Abstract

The grounded electrical source airborne transient electromagnetic (GREATEM) system, which uses a grounded electrical transmitter and an aircraft for the receiver, offers deep exploration capability and detection efficiency. However, GREATEM field data usually includes mixed varied noises (white noise, sferics noise and human noise), which make identifying the exponential decaying signal too difficult. Traditional filtering methods mainly focus on suppressing specific noise types, which may cause the distortion of GREATEM signal, especially when the signal is affected by high residual sferics noise. This paper presents an exponential fitting-adaptive Kalman filter (EF-AKF) to remove mixed electromagnetic noises, while preserving the signal characteristics.
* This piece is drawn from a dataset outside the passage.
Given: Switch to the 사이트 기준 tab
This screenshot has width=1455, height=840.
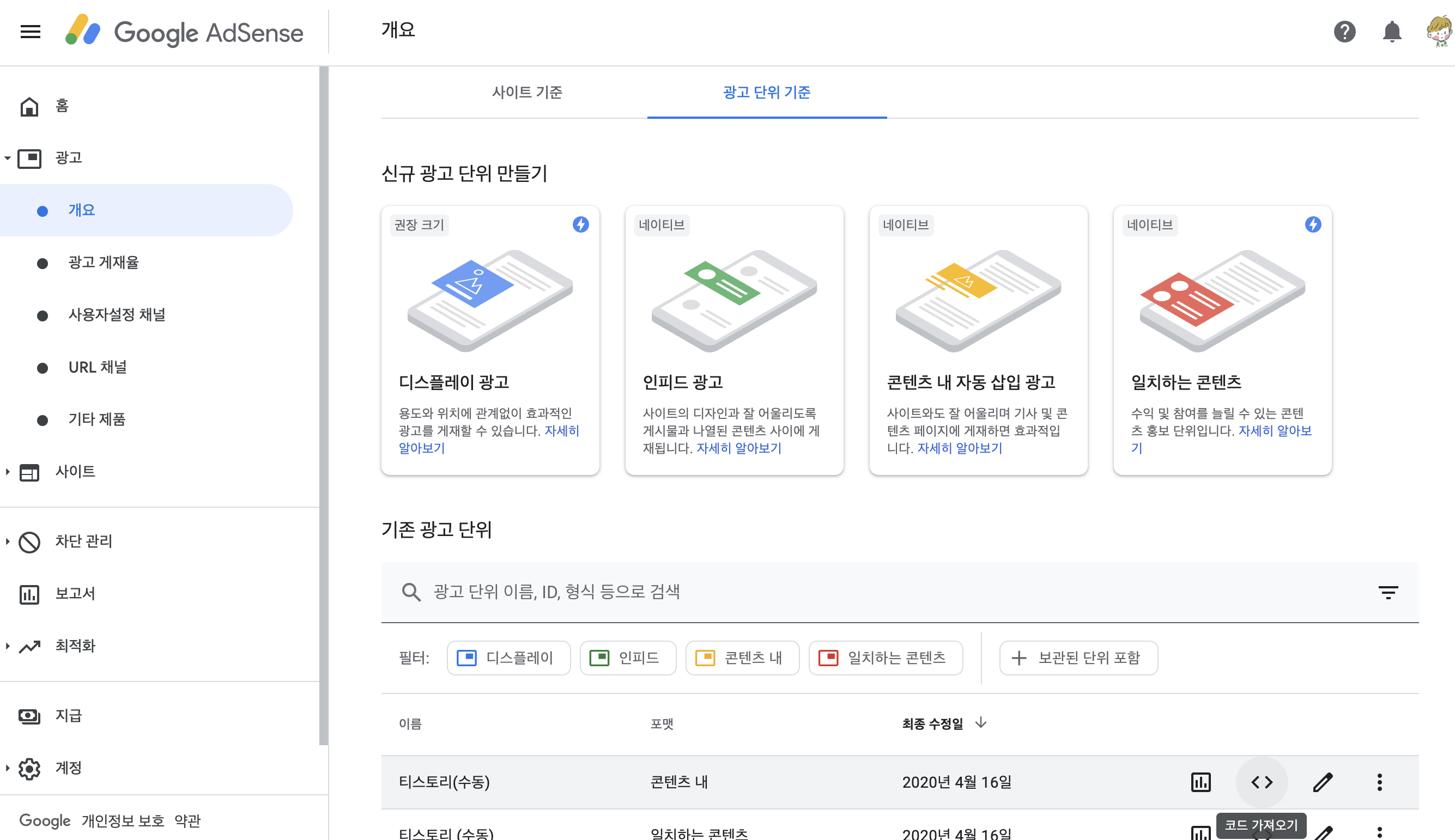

The EF-AKF consists of an exponential fitting procedure and an adaptive scalar Kalman filter (SKF). The adaptive SKF uses the exponential fitting results in the weighting coefficients calculation. The EF-AKF is verified on an analytical three-layer model. It is compared with the SKF and wavelet threshold-exponential adaptive window width-fitting denoising algorithm (WEF) in synthetic data. The results showed that the EF-AKF outperformed the other methods in the noise reduction of GREATEM data. The EF-AKF is also tested on a synthetic quasi-2D earth model and applied to GREATEM field data in Huaide, Jilin province, China. Application of the EF-AKF allowed considerable improvement of the quality of the GREATEM field data.